だが、その野望は、1月3日のベネズエラ攻撃と、今回のイラン攻撃で実質的に断たれることになった。
また、イラン体制が不安定化すれば、中国もまた原油の安定供給と中東での影響力の双方を失うリスクに直面する。さらに、中国はイランを軍事的に守る立場にはないため、ベネズエラのときと同様に、せっかく作り上げた権益が失われるのを見守るしかない。
中国外交の基本は「内政不干渉」と「安定」であり、体制転換戦争は最も望まない事態である。
今回の件で、中国が掲げてきた「秩序ある多極化」が、実は砂上の楼閣に過ぎなかったことが露呈したのである。
最悪は「地域戦争」、最良で「普通の国」
最後に、このイラン攻撃がもたらす今後のシナリオを「最悪」と「最良」で整理してみたい。
最悪のシナリオは、イランが湾岸諸国の石油施設などを攻撃し、地域戦争へと拡大するケースだろう。それに対して、最良のシナリオは、革命的な民主化ではなく、イランが「普通の国」へと回帰することである。
イランは人的資本、資源、歴史のいずれを取っても、本来はG20級の潜在力を持つ大国である。日本とイランが長年にわたって比較的良好な関係を維持してきた背景には、どちらも古い歴史を持つ伝統国家であるという共通点がある。

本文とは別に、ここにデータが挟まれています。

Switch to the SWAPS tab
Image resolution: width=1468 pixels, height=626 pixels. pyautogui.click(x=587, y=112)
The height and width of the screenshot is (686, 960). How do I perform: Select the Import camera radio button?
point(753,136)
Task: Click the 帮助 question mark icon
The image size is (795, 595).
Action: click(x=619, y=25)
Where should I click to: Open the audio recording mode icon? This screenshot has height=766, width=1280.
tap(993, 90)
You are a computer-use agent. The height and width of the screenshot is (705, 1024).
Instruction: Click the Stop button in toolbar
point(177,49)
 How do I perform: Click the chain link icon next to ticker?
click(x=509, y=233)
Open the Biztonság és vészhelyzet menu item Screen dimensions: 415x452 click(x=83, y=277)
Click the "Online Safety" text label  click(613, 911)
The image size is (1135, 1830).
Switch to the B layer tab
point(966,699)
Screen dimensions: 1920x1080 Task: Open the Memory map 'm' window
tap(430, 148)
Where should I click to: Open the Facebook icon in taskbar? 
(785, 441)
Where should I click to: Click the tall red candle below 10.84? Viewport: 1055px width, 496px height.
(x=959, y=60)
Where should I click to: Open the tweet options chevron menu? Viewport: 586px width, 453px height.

しかし、現在のイランは、革命イデオロギーを最優先するテロ輸出国家に変質している。その装置として機能してきた革命防衛隊が弱体化すれば、イデオロギーより国益を優先し、人々が恐怖なく暮らせる「普通の国家」へと向かう可能性は残されている。
現在のイランは、「トンネルの先に光は見えているが、そのトンネル自体が崩れずに抜けられるかどうかは、まだ分からない」という段階にあるのではないだろうか。